[What is required] Below are several entries. Transcribe exactly those lines that fall from the one with "Set zoom range to 1A" through the one with "Where should I click to: Click the Fritz!Box", end lines included.

[Given entries]
- - - -
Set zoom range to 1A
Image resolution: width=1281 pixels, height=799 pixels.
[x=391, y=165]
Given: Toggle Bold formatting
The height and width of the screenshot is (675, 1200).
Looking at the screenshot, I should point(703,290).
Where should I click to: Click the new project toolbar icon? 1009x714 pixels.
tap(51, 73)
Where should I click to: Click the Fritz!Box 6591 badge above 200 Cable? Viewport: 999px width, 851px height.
- - - -
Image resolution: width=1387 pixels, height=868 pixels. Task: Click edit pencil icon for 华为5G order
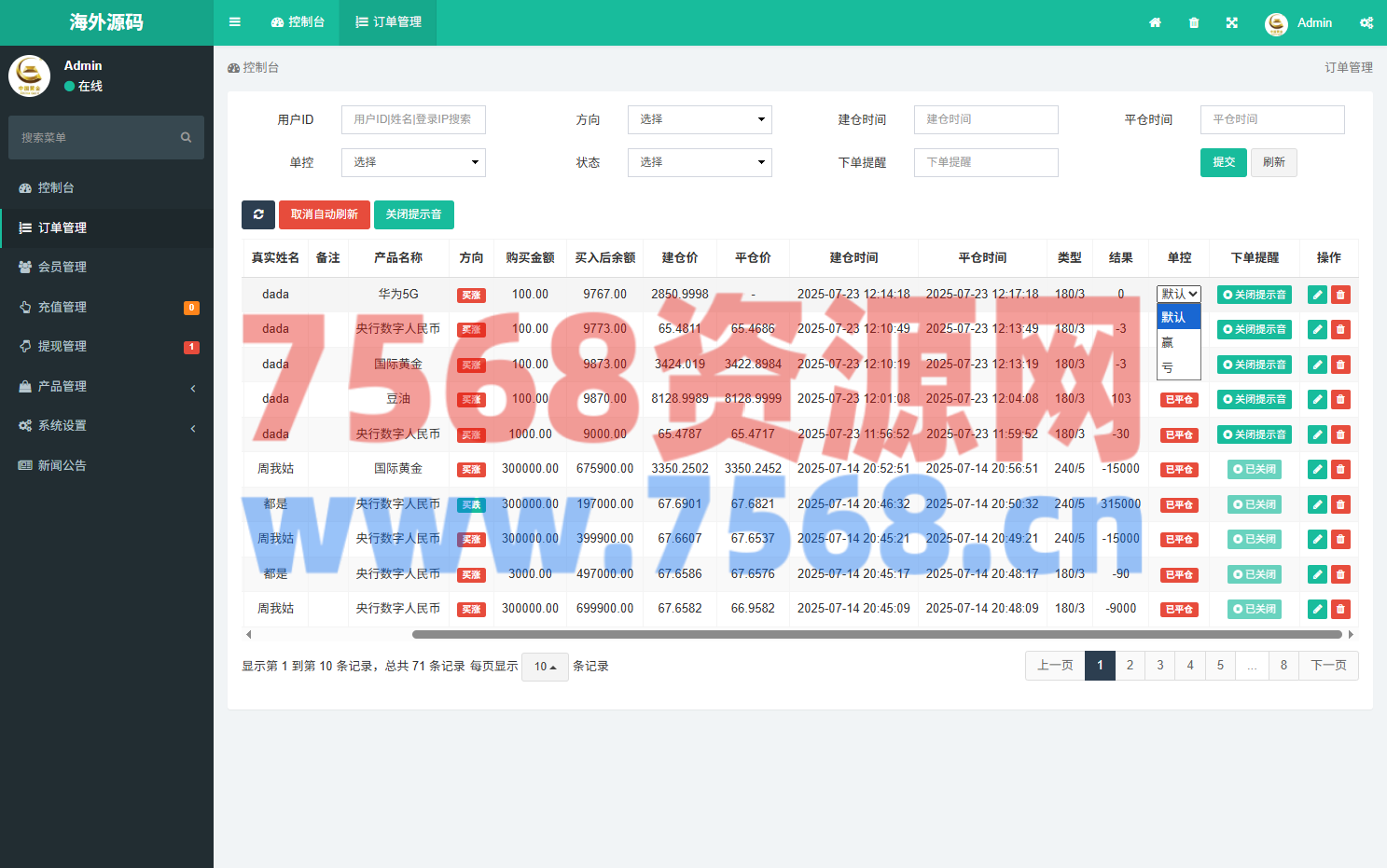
- - - -
[Expected answer]
Set zoom range to 1A
Image resolution: width=1281 pixels, height=799 pixels.
[x=391, y=165]
Given: Toggle Bold formatting
The height and width of the screenshot is (675, 1200).
Looking at the screenshot, I should point(703,290).
Where should I click to: Click the new project toolbar icon? 1009x714 pixels.
tap(51, 73)
Where should I click to: Click the Fritz!Box 6591 badge above 200 Cable? Viewport: 999px width, 851px height.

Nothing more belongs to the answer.